Task description | Counting only lines that contain "will", state the total found in the material below. Add nothing else.

Data records |
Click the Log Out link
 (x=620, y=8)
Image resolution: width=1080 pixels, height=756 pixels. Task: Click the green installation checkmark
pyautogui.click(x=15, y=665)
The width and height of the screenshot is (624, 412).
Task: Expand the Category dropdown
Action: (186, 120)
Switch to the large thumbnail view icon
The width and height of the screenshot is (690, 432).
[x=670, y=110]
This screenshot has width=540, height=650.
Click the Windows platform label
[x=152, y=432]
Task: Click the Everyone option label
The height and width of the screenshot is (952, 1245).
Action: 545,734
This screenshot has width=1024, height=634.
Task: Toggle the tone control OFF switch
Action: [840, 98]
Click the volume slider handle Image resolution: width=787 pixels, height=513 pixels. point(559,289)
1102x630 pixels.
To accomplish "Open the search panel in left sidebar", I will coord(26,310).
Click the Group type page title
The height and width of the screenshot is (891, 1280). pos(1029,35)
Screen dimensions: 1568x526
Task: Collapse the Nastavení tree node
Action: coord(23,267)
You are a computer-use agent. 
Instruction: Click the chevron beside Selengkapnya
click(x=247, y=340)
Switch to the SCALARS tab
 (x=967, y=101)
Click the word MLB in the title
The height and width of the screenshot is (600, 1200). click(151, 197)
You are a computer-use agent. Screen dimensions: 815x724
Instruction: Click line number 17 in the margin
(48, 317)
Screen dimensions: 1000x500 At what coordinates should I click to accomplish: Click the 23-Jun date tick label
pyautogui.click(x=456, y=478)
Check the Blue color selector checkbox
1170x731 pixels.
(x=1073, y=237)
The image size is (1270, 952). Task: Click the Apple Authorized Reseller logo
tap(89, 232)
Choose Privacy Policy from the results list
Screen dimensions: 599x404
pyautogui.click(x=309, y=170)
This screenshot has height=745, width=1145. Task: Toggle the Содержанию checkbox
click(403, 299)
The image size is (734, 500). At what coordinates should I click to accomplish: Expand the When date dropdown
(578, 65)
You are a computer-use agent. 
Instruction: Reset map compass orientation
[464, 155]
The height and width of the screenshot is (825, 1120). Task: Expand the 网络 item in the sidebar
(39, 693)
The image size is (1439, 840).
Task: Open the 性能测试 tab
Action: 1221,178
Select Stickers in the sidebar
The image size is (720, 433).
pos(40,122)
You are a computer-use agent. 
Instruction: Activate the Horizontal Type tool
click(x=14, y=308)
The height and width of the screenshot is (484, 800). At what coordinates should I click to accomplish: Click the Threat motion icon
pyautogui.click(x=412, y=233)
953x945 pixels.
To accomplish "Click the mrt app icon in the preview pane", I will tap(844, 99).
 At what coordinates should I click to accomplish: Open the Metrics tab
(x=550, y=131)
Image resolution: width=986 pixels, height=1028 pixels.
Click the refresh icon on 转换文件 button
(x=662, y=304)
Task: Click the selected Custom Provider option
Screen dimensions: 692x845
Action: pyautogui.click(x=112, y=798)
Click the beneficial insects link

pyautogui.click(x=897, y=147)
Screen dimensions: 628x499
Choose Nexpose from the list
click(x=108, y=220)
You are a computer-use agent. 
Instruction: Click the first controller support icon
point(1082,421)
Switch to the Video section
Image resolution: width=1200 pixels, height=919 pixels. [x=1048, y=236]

Solution for this exercise | 2